Direction. Copy out the lines from the one containing "Click the 81% positive reviews tooltip" through the one containing "tap(271, 233)", renaming "GUI agent" to "desktop agent" and keeping everything else the same. Leave the pictures out.

Exercise inputs.
[Start]

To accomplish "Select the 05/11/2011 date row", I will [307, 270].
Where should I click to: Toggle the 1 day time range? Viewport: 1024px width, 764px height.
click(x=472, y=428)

[End]
[Start]

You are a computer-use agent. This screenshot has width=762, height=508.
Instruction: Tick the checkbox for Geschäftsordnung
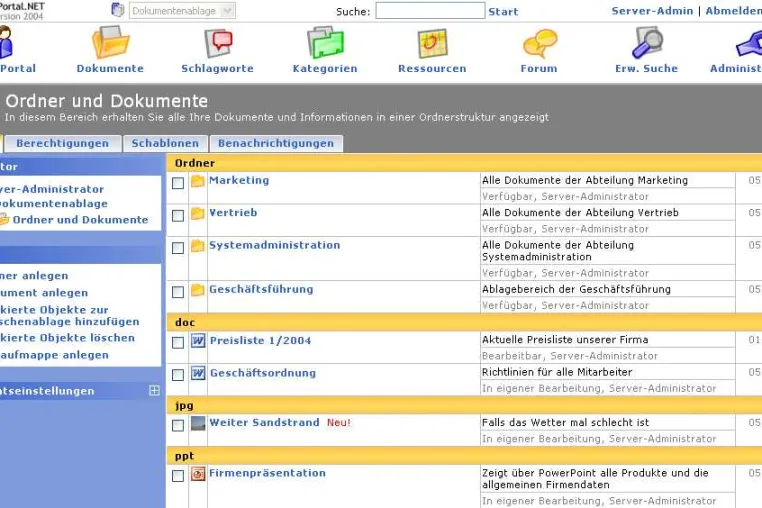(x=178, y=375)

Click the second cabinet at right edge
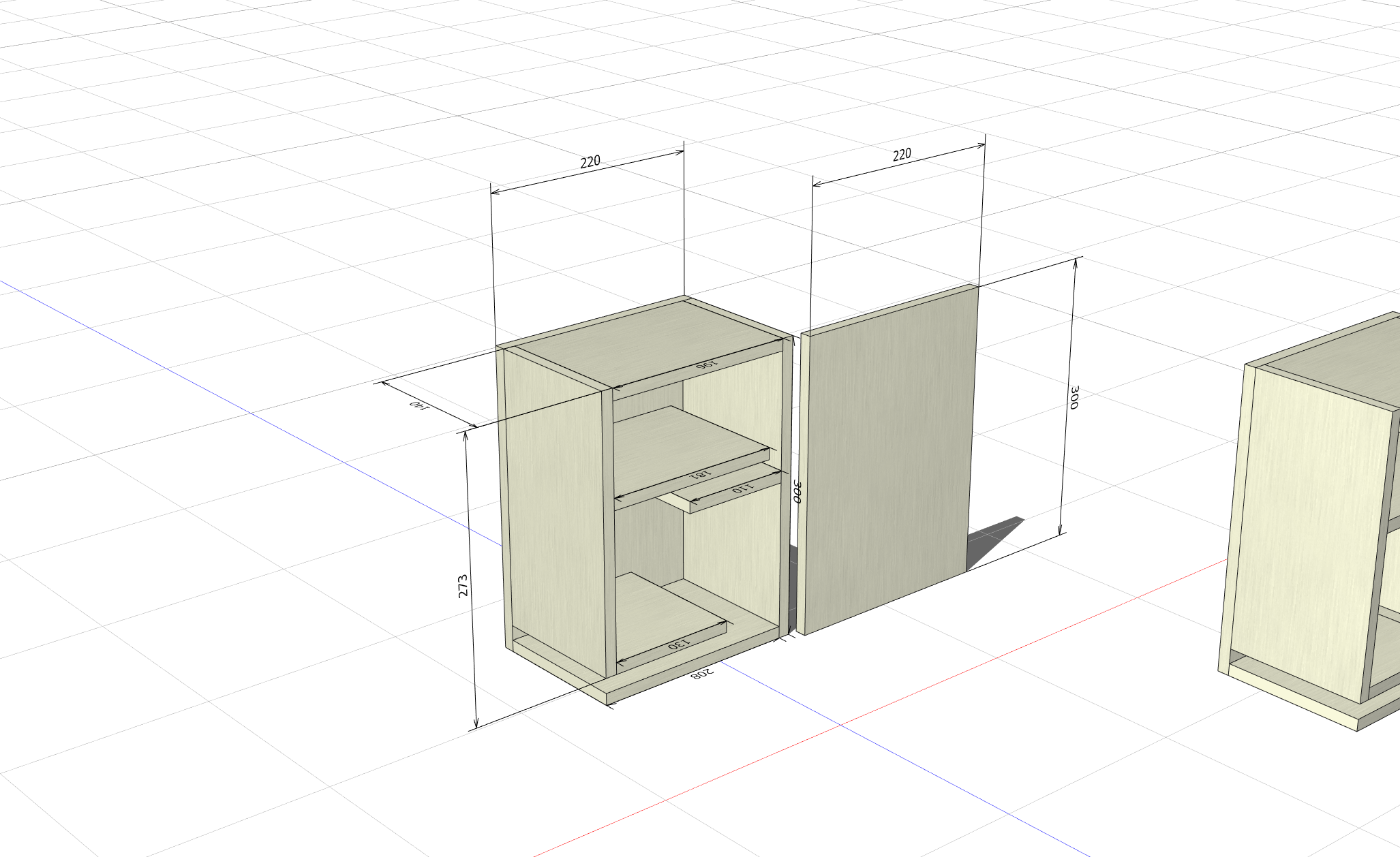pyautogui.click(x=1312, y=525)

[End]
[Start]

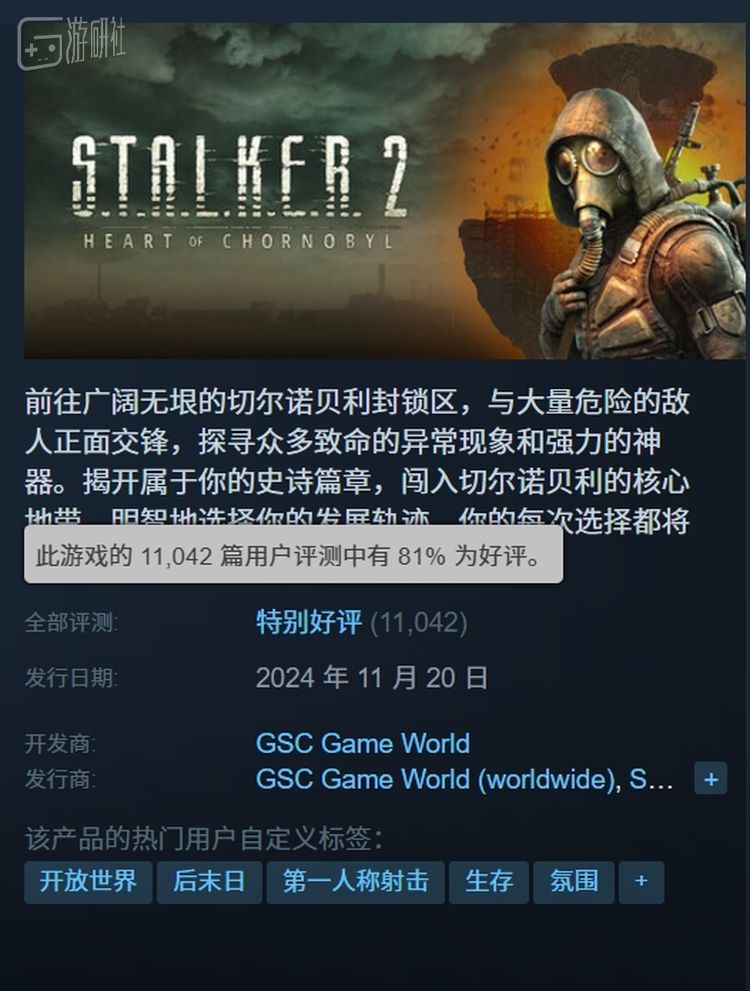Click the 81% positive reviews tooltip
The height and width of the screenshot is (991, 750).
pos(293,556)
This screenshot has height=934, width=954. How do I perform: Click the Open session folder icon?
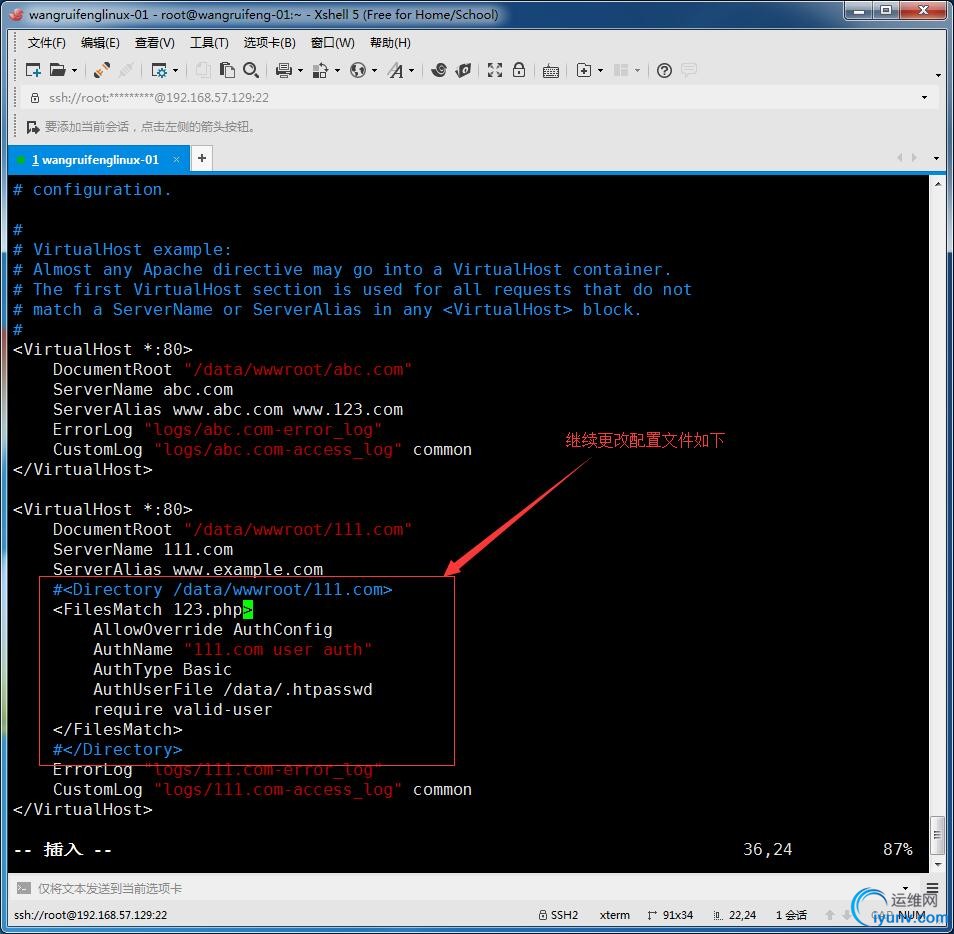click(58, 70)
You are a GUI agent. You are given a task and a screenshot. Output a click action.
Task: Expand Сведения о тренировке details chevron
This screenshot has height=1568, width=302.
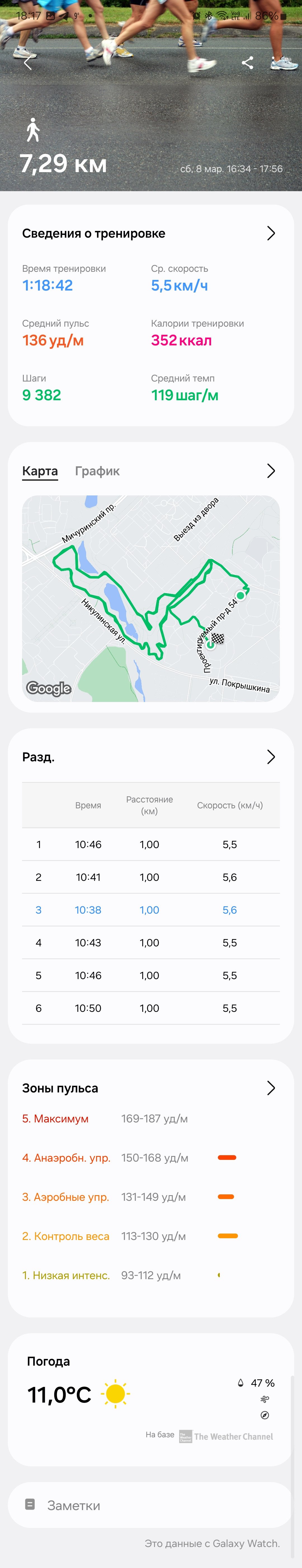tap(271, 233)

[End]

Response.
Click the 81% positive reviews tooltip
The height and width of the screenshot is (991, 750).
pos(293,556)
This screenshot has height=934, width=954. How do I perform: Click the Open session folder icon?
click(58, 70)
You are a desktop agent. You are given a task and a screenshot. Output a click action.
Task: Expand Сведения о тренировке details chevron
This screenshot has height=1568, width=302.
tap(271, 233)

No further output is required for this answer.